Moreover, as state-sponsored actors are unlikely to be intimidated by financial or criminal penalties, we have to consider whether security and intelligence services can unilaterally designate foreign principals who fail to self-identify, and what the appeals process for these designations will be.

While these questions are important to ask, we also have to look beyond a registry and examine the more fundamental tools that investigators and prosecutors will require in order to identify and counter the most concerning acts of foreign interference.

Australia leaps out as a model to follow, as its foreign-interference legislation is straightforward and simple. It criminalizes (with the possibility of a 20-year prison sentence upon conviction) attempts to assist a foreign power by covertly engaging in influence activities on their behalf, including against Australia’s democratic institutions. Australia has also criminalized the act of knowingly assisting a foreign intelligence service – something Canada still does not do. We should follow Australia’s lead by adding foreign-interference activities to Canada’s Criminal Code.

To stiffen these measures and recognize that interference often comes alongside illicit enrichment, asset freezes and civil forfeiture procedures could also be added to foreign-interference laws, allowing federal prosecutors to confiscate ill-gotten property, even if offenders are located outside of Canada. Even more fundamentally, improving intelligence-law enforcement co-operation, such as through an integrated RCMP/CSIS foreign interference team, will also be necessary to ensure that investigations are pursued according to evidentiary standards from the outset.

But perhaps even more important than updating our criminal laws and security agencies is that we must recognize that foreign interference as a political phenomenon operates similarly to corruption. The tools needed to effectively combat it will therefore be comparable to those that anti-corruption experts have long called for.

Canada has consistently fallen behind other leading economies in global transparency rankings in recent years. Any conversation about countering foreign interference must also include a discussion regarding enhancing financial transparency requirements in politics and in business. Public beneficial-ownership registries and the enforcement of disclosure requirements for “politically exposed persons” are critical to ensuring that people in positions of public trust are unable to hide illicit assets and dubious financial relationships in forests of shell companies – whether related to a foreign state or another nefarious actor. These tools may not be popular among the political classes, but Canadians have the right to demand more scrutiny of where our leaders get their money, and what they do with it in the vicinity of their time in office. It is called public service for a reason.

Other much-needed reforms to our aging democratic institutions will support these and other worthy transparency-related goals.

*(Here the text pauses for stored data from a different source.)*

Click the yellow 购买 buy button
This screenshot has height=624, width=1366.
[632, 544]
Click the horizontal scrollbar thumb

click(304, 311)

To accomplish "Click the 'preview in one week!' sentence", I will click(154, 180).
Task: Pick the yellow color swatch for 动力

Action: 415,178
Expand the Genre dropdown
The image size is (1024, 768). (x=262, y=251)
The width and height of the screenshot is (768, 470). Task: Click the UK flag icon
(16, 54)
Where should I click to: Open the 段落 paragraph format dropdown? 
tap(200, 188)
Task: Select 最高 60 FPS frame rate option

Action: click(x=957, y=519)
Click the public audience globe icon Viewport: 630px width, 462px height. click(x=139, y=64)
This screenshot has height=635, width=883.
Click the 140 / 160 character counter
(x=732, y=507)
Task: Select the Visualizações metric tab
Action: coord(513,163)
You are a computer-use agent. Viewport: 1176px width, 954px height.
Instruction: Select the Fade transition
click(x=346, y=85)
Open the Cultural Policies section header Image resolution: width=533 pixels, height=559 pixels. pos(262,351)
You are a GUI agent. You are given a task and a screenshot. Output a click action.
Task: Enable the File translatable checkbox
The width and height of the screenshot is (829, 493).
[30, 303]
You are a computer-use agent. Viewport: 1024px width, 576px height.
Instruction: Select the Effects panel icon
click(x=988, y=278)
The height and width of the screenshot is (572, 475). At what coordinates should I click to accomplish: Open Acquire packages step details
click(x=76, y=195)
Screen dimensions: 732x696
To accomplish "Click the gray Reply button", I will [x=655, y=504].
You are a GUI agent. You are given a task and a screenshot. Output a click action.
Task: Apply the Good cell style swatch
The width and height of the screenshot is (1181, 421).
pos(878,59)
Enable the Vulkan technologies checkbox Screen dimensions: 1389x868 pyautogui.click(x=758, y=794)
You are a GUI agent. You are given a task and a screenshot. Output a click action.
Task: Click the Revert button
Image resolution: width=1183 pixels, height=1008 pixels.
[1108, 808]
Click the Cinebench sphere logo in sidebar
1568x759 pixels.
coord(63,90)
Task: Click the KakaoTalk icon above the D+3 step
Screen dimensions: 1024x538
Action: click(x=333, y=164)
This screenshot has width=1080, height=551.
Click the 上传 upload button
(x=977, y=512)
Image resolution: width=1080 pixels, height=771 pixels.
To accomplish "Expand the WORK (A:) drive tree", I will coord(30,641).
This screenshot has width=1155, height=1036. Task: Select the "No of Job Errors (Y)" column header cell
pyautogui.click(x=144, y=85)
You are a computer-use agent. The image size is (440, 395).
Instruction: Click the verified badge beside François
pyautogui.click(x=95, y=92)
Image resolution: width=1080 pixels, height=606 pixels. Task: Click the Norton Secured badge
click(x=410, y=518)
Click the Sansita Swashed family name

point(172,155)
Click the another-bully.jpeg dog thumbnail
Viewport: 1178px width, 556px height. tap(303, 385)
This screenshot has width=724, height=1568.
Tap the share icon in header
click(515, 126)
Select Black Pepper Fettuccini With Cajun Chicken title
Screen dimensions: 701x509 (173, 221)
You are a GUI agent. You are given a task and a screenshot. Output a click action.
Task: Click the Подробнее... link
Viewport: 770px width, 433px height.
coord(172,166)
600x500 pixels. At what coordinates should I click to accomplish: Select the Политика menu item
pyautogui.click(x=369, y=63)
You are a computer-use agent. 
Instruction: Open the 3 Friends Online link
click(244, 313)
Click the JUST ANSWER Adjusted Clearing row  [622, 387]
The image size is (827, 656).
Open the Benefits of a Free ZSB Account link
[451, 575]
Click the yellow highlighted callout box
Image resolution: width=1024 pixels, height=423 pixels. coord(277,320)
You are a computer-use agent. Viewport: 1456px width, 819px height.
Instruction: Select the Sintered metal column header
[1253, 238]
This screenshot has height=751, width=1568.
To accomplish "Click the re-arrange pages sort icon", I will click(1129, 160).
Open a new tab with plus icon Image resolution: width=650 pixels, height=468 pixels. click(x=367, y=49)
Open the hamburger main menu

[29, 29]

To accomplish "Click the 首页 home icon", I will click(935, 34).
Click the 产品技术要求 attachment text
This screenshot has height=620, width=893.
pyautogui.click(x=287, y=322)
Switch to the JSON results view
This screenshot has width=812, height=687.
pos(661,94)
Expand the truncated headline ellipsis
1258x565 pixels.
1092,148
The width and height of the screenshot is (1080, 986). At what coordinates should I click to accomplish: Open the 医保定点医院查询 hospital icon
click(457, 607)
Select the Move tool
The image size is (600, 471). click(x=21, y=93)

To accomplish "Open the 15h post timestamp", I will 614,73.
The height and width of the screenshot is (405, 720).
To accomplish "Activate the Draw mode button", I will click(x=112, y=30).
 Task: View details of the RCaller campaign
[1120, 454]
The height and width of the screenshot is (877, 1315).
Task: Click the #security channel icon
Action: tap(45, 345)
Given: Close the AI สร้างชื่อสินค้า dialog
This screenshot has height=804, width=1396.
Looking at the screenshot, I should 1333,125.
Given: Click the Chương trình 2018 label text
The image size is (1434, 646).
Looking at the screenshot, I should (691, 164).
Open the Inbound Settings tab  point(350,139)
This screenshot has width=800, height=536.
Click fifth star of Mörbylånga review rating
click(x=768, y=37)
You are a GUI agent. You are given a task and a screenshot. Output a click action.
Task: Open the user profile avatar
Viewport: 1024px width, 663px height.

Elections Canada needs more resources and should work with partners to scrutinize provincial and municipal elections. Notoriously opaque party nomination processes must be subjected to enhanced transparency rules, equally applied to all parties to avoid unfairly disadvantaging early adopters. Meanwhile, a foreign interference “centre of excellence” that brings together civil society and diaspora activists, academics and public servants could serve as an inclusive policy shop, offering non-partisan solutions to future interference problems.

Once again, we can look to Australia – which has dealt with foreign interference efforts that are similar to those in Canada – for leadership in this regard. After all, there was a reason that our partners “down under” introduced not just a registry in 2018, but an entire legislative scheme aimed at curbing interference.

Unless we too consider such collateral measures alongside a registry, Canada risks signalling to foreign adversaries that they can continue to operate here, to the detriment of Canada’s international reputation and its sovereignty.